◆ **Aim of the task**
Below are records that should be duplicated exactly, with no image retained.
***** The input *****
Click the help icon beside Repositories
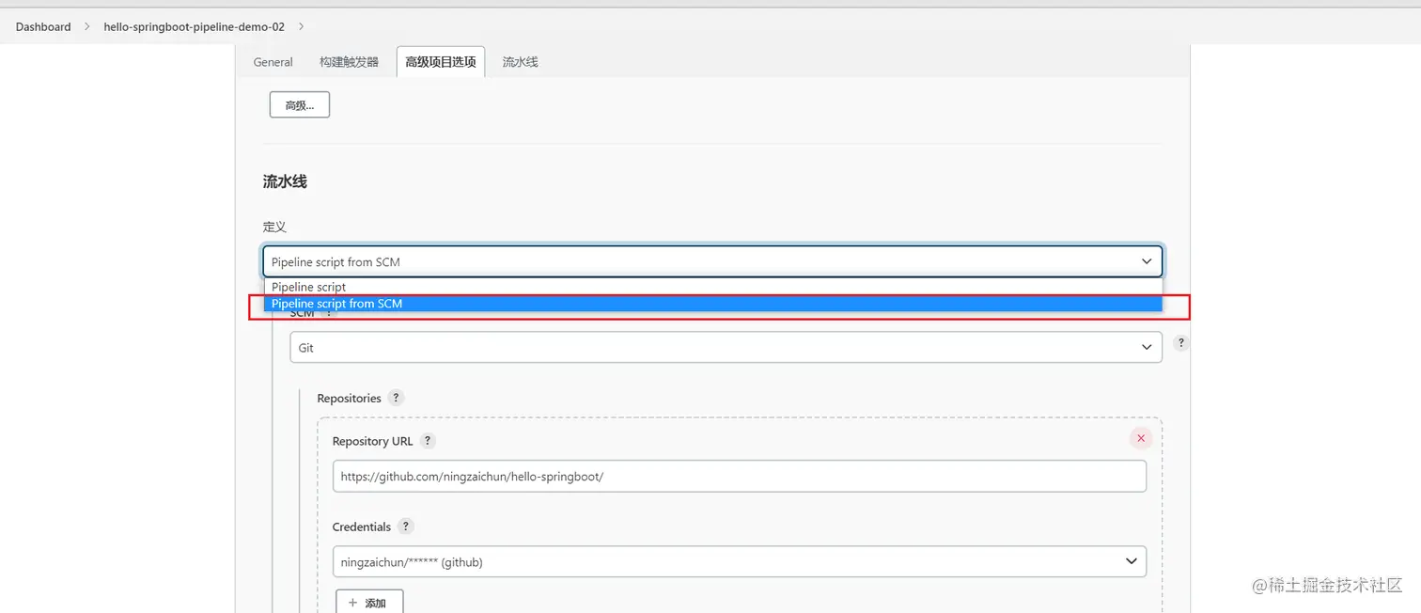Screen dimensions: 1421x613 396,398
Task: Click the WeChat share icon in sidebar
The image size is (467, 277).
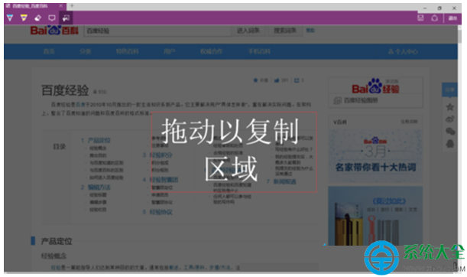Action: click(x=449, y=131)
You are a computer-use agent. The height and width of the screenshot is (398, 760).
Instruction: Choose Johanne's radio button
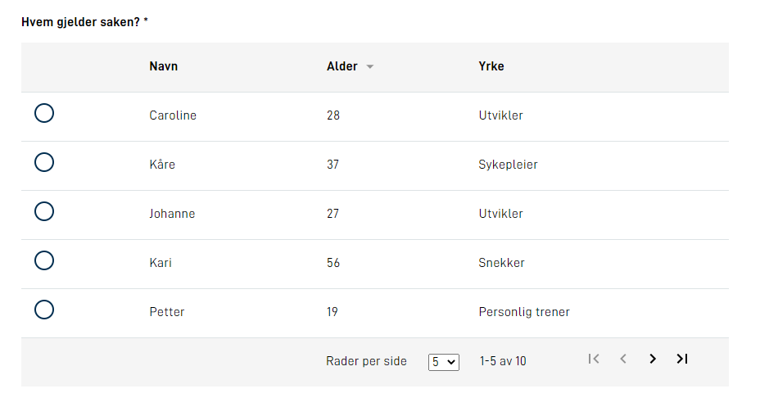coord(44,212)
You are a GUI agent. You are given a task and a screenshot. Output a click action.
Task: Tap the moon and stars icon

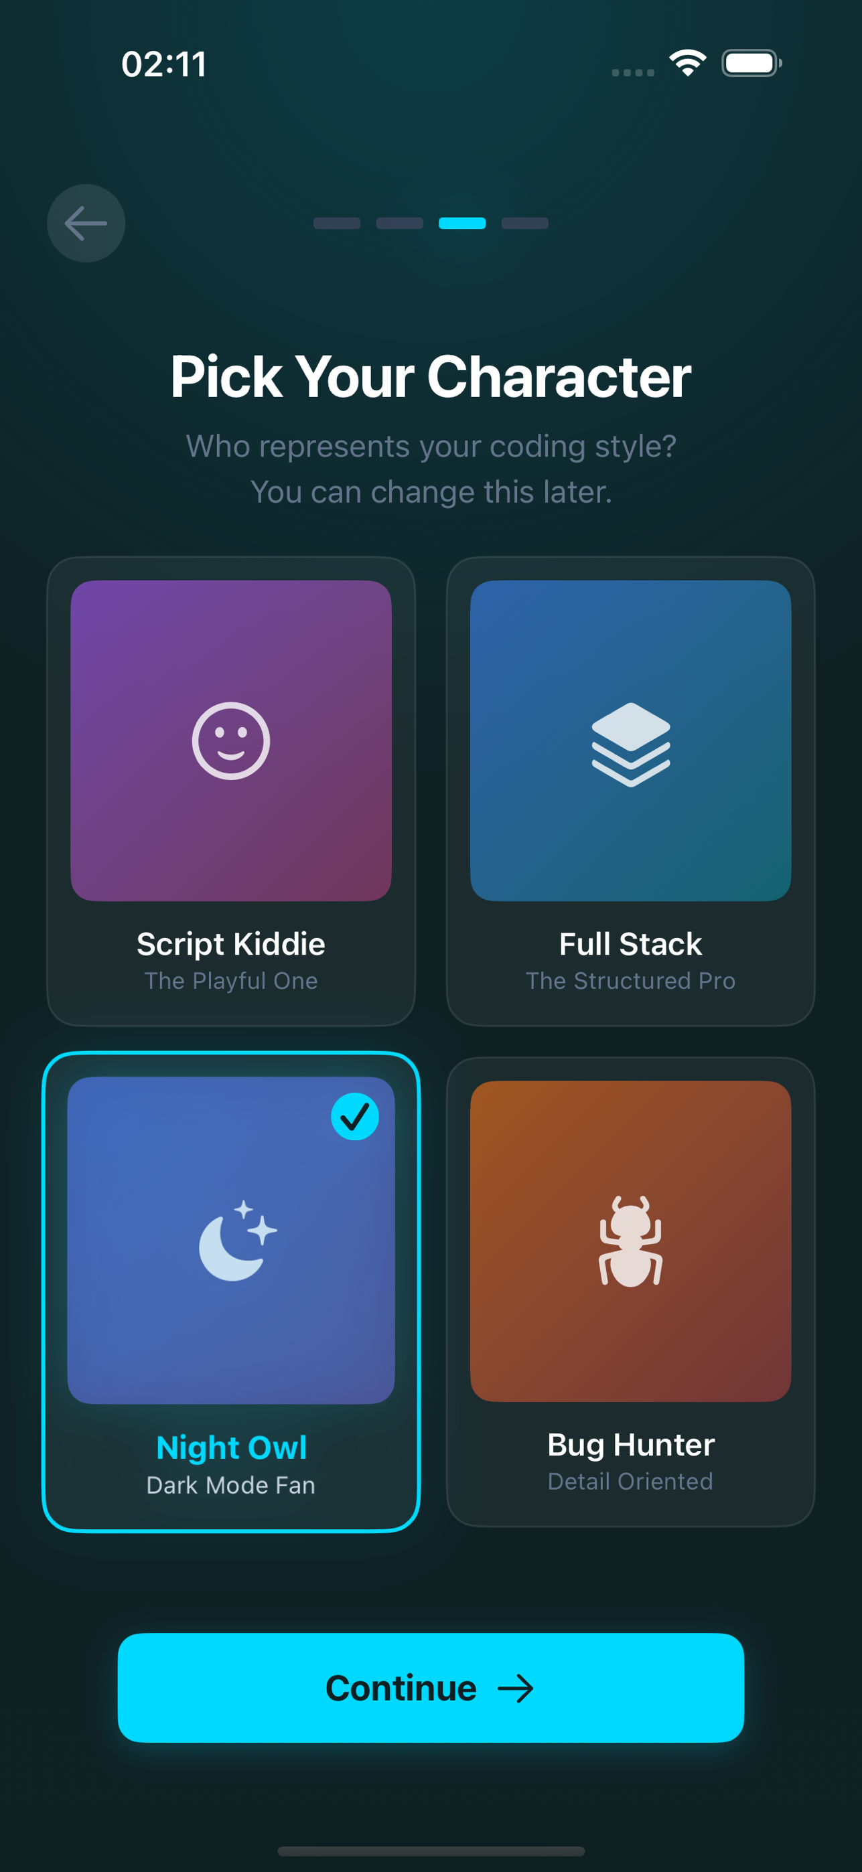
*****
◆ **Written solution**
Click the help icon beside Repositories
Screen dimensions: 1421x613 396,398
Task: Click the WeChat share icon in sidebar
The image size is (467, 277).
Action: click(x=449, y=131)
You are a computer-use agent. The height and width of the screenshot is (398, 760).
Instruction: Choose Johanne's radio button
coord(44,212)
You are a GUI agent. You are given a task and a screenshot. Output a click action.
Task: Tap the moon and stars icon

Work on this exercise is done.